In the data below, one line contains "Screen dimensions: 847x457" and a later one contains "Click the Уведомления". Print both, with every line between them, exactly and alone.

» Supplied entries
•••••
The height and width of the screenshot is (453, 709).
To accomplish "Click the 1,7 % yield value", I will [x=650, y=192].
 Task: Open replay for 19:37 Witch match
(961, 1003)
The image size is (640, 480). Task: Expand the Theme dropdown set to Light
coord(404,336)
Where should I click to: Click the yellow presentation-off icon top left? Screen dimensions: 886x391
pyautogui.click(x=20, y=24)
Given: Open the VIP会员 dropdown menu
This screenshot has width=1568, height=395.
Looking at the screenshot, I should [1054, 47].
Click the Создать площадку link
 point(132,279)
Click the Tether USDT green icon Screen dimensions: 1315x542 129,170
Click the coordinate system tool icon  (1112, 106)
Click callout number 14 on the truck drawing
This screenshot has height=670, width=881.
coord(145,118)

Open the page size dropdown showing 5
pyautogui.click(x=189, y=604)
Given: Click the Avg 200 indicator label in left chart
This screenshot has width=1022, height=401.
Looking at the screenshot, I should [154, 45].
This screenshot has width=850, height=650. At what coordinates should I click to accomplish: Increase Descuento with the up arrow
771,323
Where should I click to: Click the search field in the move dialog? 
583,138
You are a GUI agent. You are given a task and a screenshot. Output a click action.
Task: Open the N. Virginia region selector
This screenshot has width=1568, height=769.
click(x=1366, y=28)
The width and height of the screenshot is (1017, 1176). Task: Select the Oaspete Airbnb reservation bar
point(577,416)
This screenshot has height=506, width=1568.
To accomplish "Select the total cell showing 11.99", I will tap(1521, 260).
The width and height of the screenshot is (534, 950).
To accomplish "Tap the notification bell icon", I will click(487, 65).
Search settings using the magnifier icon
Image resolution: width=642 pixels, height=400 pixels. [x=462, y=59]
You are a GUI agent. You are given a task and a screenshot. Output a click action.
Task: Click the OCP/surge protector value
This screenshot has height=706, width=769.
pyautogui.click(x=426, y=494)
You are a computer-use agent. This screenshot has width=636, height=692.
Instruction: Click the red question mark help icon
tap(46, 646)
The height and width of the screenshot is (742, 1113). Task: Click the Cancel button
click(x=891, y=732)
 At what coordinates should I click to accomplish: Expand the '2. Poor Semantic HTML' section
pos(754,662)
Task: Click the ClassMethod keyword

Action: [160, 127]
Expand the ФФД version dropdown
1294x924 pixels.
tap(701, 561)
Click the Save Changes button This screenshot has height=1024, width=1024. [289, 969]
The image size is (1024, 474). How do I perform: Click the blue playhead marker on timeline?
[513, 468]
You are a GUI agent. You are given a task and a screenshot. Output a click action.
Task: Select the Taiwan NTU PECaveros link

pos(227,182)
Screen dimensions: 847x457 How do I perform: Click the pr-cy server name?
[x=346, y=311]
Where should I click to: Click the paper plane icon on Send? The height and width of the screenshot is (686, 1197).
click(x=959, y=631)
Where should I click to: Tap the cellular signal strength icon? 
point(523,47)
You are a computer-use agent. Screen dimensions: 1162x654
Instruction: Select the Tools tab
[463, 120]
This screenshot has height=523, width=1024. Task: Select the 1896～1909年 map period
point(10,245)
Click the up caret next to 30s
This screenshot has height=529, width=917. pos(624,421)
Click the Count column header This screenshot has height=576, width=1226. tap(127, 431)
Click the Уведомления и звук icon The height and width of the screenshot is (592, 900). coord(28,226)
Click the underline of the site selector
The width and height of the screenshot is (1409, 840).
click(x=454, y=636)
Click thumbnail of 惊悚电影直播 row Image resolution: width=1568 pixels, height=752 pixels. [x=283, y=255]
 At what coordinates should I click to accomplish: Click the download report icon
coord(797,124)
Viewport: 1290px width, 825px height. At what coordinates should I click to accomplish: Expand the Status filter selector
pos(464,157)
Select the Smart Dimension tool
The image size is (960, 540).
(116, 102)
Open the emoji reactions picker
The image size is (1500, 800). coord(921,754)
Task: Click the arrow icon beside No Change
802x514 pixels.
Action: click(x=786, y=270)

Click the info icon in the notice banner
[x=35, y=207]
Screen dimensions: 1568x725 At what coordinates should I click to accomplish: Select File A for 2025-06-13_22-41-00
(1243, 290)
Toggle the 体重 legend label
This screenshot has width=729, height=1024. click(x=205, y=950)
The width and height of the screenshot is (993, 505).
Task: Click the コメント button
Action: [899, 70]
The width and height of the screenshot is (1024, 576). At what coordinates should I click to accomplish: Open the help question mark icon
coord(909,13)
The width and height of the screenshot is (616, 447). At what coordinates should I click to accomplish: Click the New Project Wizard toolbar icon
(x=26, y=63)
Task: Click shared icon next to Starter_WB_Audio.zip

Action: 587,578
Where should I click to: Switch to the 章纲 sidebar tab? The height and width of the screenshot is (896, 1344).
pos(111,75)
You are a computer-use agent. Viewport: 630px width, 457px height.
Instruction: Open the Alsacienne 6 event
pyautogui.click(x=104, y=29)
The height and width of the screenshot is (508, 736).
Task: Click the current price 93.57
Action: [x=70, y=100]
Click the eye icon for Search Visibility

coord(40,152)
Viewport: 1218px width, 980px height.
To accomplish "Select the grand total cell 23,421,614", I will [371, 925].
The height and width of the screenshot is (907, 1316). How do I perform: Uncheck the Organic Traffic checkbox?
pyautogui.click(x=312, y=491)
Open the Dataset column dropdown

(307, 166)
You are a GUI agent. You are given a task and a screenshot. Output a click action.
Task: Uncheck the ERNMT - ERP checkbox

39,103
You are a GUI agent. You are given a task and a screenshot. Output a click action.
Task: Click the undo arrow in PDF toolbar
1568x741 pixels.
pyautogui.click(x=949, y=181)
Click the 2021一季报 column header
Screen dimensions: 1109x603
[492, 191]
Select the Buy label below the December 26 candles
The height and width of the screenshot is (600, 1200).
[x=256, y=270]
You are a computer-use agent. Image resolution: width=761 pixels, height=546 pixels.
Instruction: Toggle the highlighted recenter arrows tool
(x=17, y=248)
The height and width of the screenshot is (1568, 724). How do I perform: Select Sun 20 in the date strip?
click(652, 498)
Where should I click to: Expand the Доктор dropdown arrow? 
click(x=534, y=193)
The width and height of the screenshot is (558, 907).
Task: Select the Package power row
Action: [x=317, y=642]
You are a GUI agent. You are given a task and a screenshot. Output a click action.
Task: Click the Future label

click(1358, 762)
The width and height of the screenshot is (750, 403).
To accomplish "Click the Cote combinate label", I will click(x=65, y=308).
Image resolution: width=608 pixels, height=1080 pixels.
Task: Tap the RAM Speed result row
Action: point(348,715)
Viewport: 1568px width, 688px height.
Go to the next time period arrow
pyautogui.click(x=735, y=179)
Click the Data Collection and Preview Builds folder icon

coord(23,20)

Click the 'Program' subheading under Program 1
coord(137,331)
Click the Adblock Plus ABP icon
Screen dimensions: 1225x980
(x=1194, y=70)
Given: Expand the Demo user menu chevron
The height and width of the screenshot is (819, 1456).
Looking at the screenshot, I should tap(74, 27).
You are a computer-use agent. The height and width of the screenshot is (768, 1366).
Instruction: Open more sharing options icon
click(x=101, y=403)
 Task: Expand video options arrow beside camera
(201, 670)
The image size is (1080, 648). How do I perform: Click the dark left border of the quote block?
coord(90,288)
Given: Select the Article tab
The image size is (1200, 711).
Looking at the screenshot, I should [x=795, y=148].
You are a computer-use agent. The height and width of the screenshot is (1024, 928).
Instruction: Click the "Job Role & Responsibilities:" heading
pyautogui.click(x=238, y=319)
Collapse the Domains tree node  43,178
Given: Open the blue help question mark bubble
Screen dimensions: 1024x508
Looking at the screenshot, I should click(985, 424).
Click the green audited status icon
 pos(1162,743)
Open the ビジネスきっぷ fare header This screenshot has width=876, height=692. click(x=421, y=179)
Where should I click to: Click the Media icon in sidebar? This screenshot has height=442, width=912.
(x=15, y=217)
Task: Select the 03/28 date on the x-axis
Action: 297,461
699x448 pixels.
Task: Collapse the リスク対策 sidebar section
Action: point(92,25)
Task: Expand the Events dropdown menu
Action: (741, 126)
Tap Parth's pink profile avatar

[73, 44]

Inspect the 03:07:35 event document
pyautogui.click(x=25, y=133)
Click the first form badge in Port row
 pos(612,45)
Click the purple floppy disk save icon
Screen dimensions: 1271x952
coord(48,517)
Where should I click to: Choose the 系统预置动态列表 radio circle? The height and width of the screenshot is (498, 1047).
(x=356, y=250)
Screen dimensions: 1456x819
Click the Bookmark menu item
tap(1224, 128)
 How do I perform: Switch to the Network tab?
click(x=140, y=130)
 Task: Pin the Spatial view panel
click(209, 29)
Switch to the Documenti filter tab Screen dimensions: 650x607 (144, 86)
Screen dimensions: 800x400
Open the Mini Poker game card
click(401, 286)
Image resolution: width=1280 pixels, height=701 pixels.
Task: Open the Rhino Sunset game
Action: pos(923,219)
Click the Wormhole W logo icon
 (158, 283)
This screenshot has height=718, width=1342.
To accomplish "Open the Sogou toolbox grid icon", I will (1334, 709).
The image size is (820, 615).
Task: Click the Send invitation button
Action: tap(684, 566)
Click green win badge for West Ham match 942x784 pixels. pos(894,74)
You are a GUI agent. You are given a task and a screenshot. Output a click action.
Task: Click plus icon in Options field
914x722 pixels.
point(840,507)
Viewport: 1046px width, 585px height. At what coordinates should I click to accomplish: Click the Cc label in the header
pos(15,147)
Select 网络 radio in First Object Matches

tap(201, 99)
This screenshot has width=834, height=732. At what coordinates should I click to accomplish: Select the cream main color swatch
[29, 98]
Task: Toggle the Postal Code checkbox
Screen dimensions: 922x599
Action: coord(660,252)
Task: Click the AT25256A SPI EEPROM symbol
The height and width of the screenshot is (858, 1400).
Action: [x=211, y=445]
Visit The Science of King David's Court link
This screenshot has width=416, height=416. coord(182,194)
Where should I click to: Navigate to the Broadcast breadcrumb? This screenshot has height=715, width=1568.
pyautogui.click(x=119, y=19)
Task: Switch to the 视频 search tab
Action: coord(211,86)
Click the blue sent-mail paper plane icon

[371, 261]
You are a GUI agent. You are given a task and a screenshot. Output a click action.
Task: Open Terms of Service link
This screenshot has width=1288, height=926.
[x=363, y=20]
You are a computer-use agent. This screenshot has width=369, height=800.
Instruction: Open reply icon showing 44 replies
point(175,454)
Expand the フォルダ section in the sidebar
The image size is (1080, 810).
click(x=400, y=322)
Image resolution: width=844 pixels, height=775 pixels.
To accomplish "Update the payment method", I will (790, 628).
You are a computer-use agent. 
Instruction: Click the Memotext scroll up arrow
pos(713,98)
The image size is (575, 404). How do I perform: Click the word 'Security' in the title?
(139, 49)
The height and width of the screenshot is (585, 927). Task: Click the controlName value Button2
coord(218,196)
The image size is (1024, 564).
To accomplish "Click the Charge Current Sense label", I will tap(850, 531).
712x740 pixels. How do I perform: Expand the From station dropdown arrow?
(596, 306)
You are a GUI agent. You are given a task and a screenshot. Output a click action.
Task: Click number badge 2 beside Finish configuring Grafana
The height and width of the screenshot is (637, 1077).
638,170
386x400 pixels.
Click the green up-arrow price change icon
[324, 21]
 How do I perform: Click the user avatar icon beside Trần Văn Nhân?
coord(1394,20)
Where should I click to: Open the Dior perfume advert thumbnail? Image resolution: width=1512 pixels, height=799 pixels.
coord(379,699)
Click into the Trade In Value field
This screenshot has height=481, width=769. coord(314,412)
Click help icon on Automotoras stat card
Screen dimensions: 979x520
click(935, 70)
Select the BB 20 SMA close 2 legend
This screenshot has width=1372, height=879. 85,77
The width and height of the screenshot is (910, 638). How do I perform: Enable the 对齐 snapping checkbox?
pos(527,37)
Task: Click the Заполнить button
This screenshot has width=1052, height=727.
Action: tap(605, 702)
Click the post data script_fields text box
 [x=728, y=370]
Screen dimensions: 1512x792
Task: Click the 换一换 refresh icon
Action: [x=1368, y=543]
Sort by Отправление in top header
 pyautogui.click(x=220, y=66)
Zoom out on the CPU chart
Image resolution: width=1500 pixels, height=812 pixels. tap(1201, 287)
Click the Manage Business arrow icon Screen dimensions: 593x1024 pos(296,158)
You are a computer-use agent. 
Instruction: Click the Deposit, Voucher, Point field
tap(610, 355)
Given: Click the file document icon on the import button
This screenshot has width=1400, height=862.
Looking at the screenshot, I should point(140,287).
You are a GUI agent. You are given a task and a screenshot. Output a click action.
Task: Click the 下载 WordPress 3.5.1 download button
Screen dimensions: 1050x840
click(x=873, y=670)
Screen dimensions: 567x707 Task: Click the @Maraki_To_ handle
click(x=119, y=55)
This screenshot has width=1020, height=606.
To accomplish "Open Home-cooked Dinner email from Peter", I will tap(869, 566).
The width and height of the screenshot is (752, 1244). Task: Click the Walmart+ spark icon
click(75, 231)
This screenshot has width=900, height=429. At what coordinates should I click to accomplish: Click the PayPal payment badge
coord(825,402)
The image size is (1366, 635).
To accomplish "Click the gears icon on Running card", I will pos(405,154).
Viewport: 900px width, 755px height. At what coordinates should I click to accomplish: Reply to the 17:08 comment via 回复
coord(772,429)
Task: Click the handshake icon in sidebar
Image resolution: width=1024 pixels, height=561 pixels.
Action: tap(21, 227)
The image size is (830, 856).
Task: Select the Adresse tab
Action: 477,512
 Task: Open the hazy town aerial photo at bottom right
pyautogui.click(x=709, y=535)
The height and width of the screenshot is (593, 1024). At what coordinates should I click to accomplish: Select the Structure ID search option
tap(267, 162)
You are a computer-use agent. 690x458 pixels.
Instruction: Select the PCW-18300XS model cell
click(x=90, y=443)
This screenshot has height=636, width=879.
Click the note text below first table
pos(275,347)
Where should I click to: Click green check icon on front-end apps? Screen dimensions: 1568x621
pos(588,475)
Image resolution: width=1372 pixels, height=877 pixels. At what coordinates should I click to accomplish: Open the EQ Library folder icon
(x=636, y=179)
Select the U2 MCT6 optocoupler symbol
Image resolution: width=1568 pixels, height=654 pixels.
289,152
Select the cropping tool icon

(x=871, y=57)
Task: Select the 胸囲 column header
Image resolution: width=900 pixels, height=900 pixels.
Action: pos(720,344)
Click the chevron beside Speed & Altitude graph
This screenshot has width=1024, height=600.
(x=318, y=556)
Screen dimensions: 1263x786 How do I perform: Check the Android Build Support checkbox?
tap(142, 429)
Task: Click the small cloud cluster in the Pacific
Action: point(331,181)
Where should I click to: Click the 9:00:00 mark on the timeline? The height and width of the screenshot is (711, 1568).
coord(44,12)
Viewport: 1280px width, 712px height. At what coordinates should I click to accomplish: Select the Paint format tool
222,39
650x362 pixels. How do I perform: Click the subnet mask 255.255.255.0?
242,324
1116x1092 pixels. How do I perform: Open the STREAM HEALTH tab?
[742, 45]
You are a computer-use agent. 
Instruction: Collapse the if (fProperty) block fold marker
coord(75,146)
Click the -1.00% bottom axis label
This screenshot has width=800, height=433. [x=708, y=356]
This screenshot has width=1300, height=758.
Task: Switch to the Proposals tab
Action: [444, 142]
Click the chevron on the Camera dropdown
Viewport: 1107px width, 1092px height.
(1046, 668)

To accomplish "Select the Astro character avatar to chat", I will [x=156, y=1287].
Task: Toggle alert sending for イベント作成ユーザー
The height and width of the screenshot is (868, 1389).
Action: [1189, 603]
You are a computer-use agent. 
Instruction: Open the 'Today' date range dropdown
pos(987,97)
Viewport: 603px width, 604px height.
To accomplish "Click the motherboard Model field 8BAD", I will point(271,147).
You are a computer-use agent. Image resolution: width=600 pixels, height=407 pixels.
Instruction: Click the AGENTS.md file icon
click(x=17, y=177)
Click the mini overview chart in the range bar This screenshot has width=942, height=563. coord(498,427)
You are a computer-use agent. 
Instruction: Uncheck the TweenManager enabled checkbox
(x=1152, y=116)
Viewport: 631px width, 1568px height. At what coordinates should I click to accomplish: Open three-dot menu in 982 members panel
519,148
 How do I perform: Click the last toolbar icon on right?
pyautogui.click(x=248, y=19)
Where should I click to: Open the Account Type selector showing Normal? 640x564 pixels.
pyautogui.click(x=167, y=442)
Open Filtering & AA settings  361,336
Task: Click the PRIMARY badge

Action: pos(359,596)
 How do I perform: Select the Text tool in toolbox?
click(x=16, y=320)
•••••
» Result of this exercise
Screen dimensions: 847x457 How do I perform: Click the pr-cy server name?
[x=346, y=311]
Where should I click to: Click the paper plane icon on Send? The height and width of the screenshot is (686, 1197).
click(x=959, y=631)
Where should I click to: Tap the cellular signal strength icon? 
point(523,47)
You are a computer-use agent. Screen dimensions: 1162x654
Instruction: Select the Tools tab
[463, 120]
This screenshot has height=523, width=1024. Task: Select the 1896～1909年 map period
point(10,245)
Click the up caret next to 30s
This screenshot has height=529, width=917. pos(624,421)
Click the Count column header This screenshot has height=576, width=1226. tap(127, 431)
Click the Уведомления и звук icon The height and width of the screenshot is (592, 900). coord(28,226)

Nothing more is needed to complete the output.